Мне было девять лет, когда его арестовали. В памяти отец остался высоким, улыбающимся. Он очень любил нас, детей, на родительские собрания в школу всегда ходил сам или с мамой. А каждый выходной день с утра после завтрака в любую погоду ходил с нами гулять по городу. Мы видели, что у него всегда был блокнот с собой, и он время от времени его доставал и что-то записывал. И уже позже, когда мы стали взрослыми, папин заместитель, начальник горкомхоза Гончаров Яков Федорович, вернувшийся из ссылки и работавший в Ростове-на-Дону, много рассказывал нам об отце, и вот тогда-то я узнала, что он записывал – где что недоделано, где что нужно сделать, все видел своими глазами. Как вспоминал Яков Федорович: «Сам не отдыхал и другим не давал. Я спокойно купался в ванне только тогда, когда отец ваш уезжал или в Москву, или в Ростов».
Еще помню, как весной, летом и осенью каждое утро папа сам поливал газон с цветами у дома, еще и говорил, что так, как он, никто не польет. Помню субботник, в школе № 3 сажали деревья родители и учителя. Папа привез много деревьев, сам рыл ямки, сажал деревья, а я поливала их, и мне казалось, что самые лучшие ямки копал папа. Ушли мы с субботника самые последние, нас проводил директор, а в машине шофер Костя бурчал, что все еще час назад ушли, а папа смеялся и говорил: «Эх, Коста, зато какой парк у ребят при школе будет, вот увидишь».
Не удалось папе увидеть эти деревья высокими и пышными. Когда я была в Новороссийске в 1961 году, было лето, никого не было, я прошла к деревьям этим, они уже такие большие были, я гладила их стволы и тихо плакала. Сторож ничего не сказал, а постоял, потом тихо отошел и, уж когда я уходила, только спросил: «Сами сажали? Давно?»
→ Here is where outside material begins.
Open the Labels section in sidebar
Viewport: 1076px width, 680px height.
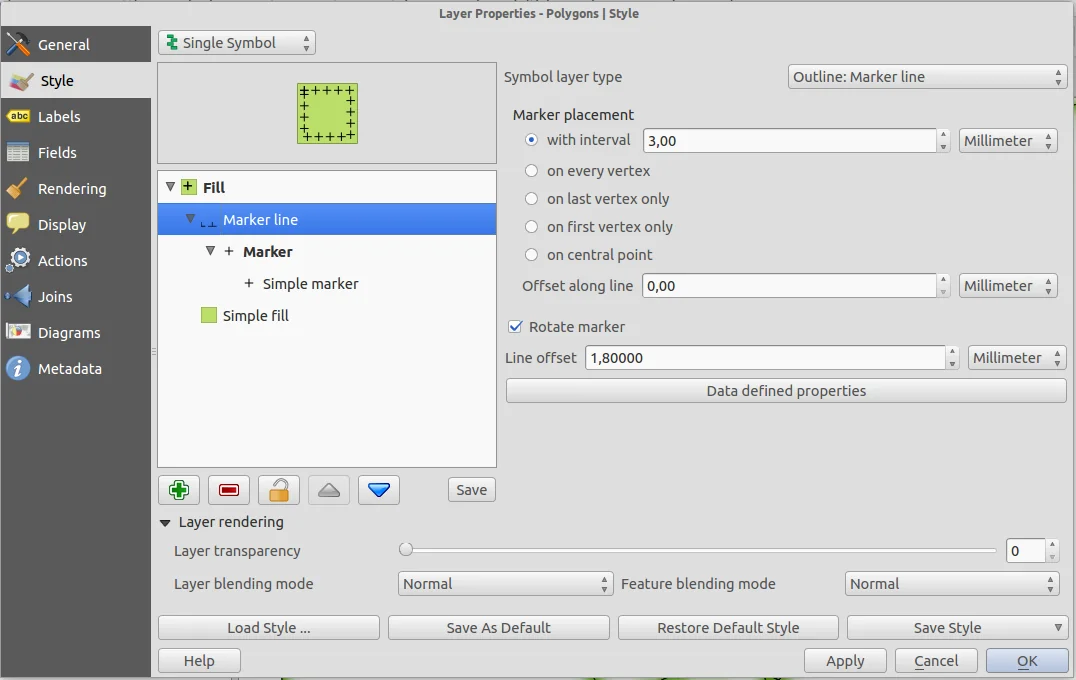coord(59,117)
Конечно, это трагедия. Папа, у которого все связано было с советской властью, которая дала ему все, и он всю свою энергию отдавал людям, делу и вдруг – «враг народа, диверсант». Мы никогда не верили в это. Дедушка наш, отец папы, всегда говорил: «Может, я не доживу, но вы обязательно доживете, увидите сами, что смоют грязь эту с отца, вы должны гордиться своим отцом и будете гордиться, всегда знайте, что он не враг, а дай бог побольше таких, как он». Жалко, что дедушка не дожил до папиной реабилитации, хорошо хоть был уверен, что рано или поздно, а папу оправдают.
Вот некоторые биографические данные о папе, выписанные мной из его личного дела.
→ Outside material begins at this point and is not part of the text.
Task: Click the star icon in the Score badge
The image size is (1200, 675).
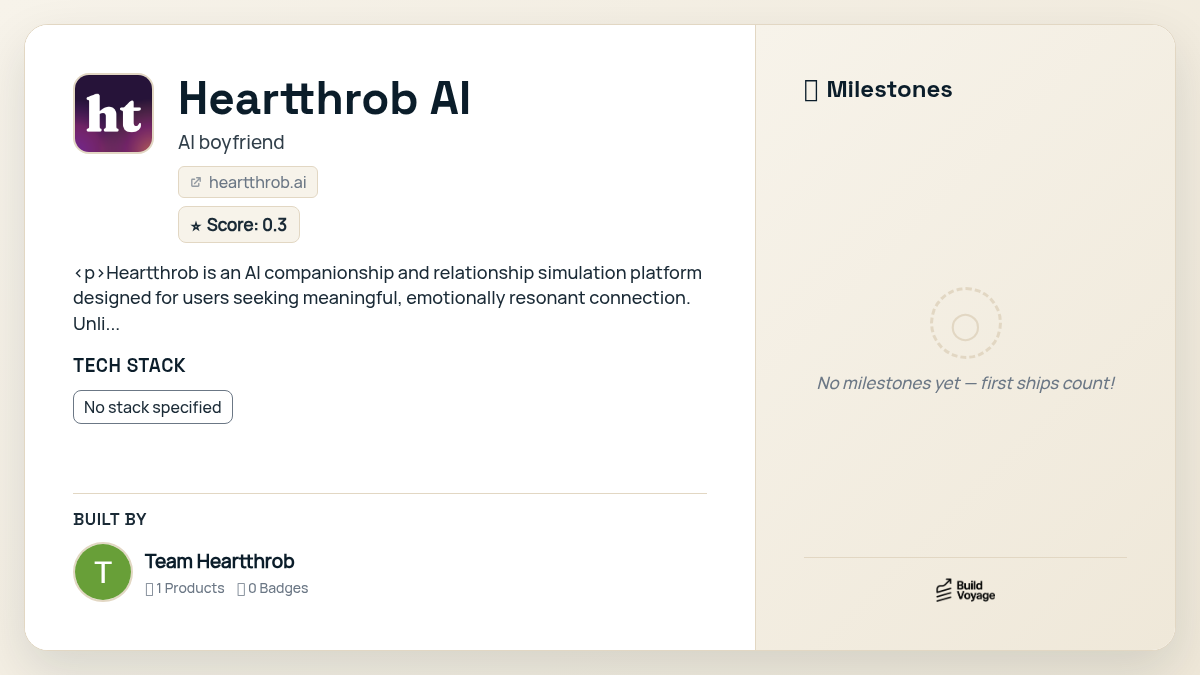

Родился он в 1896 году в бедной крестьянской семье. Отец его был плотник, работал по найму, мать крестьянка. Окончил 2 класса сельской школы. С 8 лет начал работать. В 1917 году Катеневы ушли в красные партизаны. Потом отец служил в Красной Армии, с XI армией прошел астраханские степи, тогда же, в 1919 году, вступил в ряды Коммунистической партии, его поручителями были С. М. Киров и С. Орджоникидзе. В армии пробыл до 1922 года, занимая ответственные должности.
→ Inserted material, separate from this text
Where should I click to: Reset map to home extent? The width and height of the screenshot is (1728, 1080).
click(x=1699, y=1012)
В 1922-24 г.г. был председателем Кавказского отдельского исполкома. С 1924-25 года – в Кубсельхозе, председателем ревизионной комиссии. В это же время учился в индустриальном техникуме.
В 1925-26 г.г. – председатель Северо-Кавказского Молочного союза в Ростове-на-Дону, в 1926-29 г.г. – председатель Сальского окружного исполкома, в 1929-30 г.г. – председатель Шахтинского окружного исполкома, в этот же период был членом ВЦИК. В 1930-31 г.г. отец – председатель Кубсоюза в Ростове-на-Дону, в 1931-33 г.г. – директор Зернотреста края.
В 1933 году он был снят с работы и повешен на «черную доску» как не выполнивший план хлебосдачи. Папа вызвал правительственную комиссию, чтобы та разобралась. После этого его сняли с «черной доски» и назначили уполнаркомсовхозов Северо-Кавказского края в г. Пятигорске. Отец категорически отказался туда поехать – причины этого мне неизвестны. После этого в 1934 году он был назначен председателем горсовета в Новороссийск.
С 1924 года П. А. Катенев был делегатом съездов Советов всех созывов. В 1936 году в декабре был делегатом VIII Чрезвычайного съезда Советов. Начиная с 1922 года до самого ареста все время учился, пополняя свое образование.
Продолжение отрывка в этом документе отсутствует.